Hello, thank you for the info! My soon to be first grand daughter will be born and have to have these surgeries. Why is the time between the first & second surgeries she will be considered high risk? Why do they wait for a few days for the first surgery?
Excellent explanation!
Hi, not sure if this is the appropriate place to ask a professional question but my son has HLHS and had the Norwood done at about 4 days old. Months later, they did the Glenn procedure when he was about 6 months old. But for some reason, he was not doing well. He was on ECMO for some small time. But doctors never had answers as to why it didn’t work. They did cath procedures, and found nothing. They ended putting him back with the Norwood. It was a long recovery of 6 months and yet he still is at the hospital. Heart transplant is not an option since he will reject it. Any chance the Glenn and Fontan cane be done at the same time? Just trying to think outside the box
Excellent videos! could you please do one on Damus-Kaye-Stansel procedure. It's for HLHS babies as well. Many thanks =)
perfect thank you
Great presentation, thank you
Thanks!
Thanks! I understand better now!!
thank you, very good explanation
But when connect pul artery and aorta then mixing of blood occur?
Excellent
Hi! Great video, I know that hlhs happens more often, but could you explain HRHS ? Is it treated the same way? And what about hemi-fontan surgery? My daughter had Norwood, later hemi-fontan and 'left-side glenn procedure. I just want to understand it better. Another bothering me question, however still keeping in mind that at the moment this 3 stages are the best we've got, could you tell us what is being done to find new procedures to help these children? Any ideas that are being developed?
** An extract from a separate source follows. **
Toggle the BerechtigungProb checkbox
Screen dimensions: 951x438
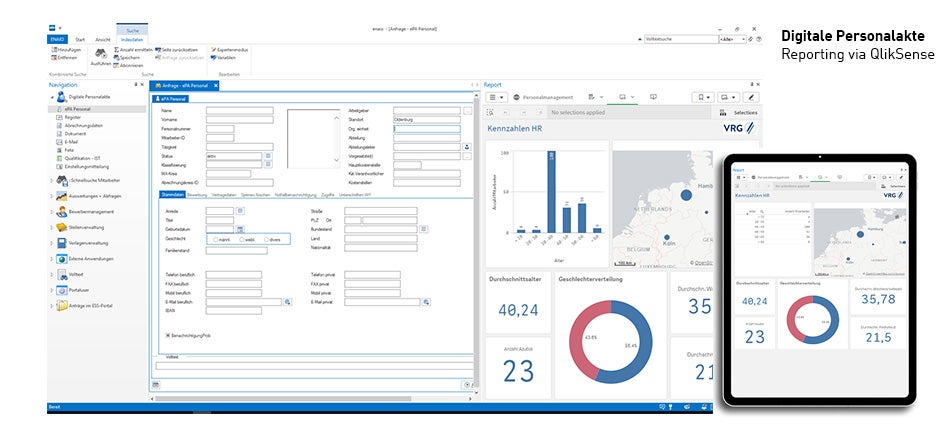tap(166, 335)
Once again thanks for a great video.
Hello, thanks for your comment. I'm very sorry to hear that your daughter had HRHS, but it sounds like she got the procedures she needed and I hope she is doing well.
I am not a pediatric cardiologist or cardiac surgeon, so my understanding is coming from a pediatrician's perspective. HLHS is indeed more common than HRHS, but congenital defects are actually more individual conditions, meaning everyone is different, even though we have these large groups of the diseases. In other words, it depends on your daughter's exact anatomy and the way her system is working. I am guessing that HRHS involves problems with getting pulmonary circulation, and it sounds like the procedures worked to establish flow to the pulmonary artery.
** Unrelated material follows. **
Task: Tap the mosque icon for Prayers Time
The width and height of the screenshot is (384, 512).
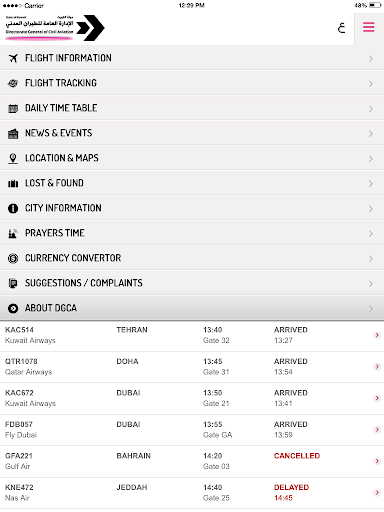Action: click(x=13, y=233)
Since these staged procedures have been developed, the survival has improved so much that we see many more of these patients with a Fontan anatomy, living well into adulthood. Like you said, these procedures are the best we've got at the moment, and there is much focus on finding the best post-operative care for this population including long-term monitoring, nutrition, medications if any, etc. Patients now have a much better chance to live a full and healthy life.
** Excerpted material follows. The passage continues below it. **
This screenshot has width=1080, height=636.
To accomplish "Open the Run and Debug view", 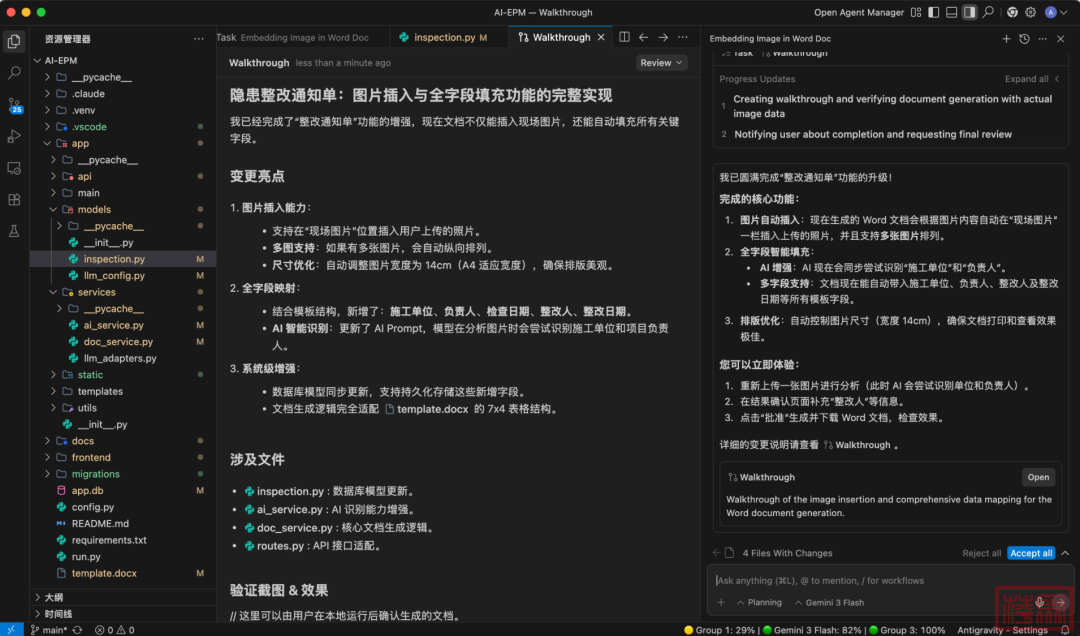I will coord(14,136).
Here is a summary of the current therapies and research:
www.ncbi.nlm.nih.gov/pmc/articles/PMC5119545/
Good explanation, thanks for taking the time. You must be a good teacher and know your subject well to make it simple for the layman to understand. I wonder why they haven’t tried some sort of treatment in utero to help the left ventricle develop? Steroids or hormones or something
I have left plastic heart disease
O tubo do fontan pode sair
I don't understand the fontan heart
how does the blood in the ivc have enough pressure to travel up the body to the pulmonary arteries
Hello Ayush, sorry for the late reply. You're right, in this system we are missing the pump of the right ventricle that would normally push blood into the pulmonary arteries. It's not a perfect system, but it's the best compromise in this anatomy, to continue the passive movement of blood from the IVC (and SVC) directly into the pulmonary artery. The venous system has much lower pressure than the systemic side, but it does have some pressure and valves to keep the blood moving forward. With that being said, we do have to always consider the pulmonary circulation in the Fontan anatomy to make sure it is adequate.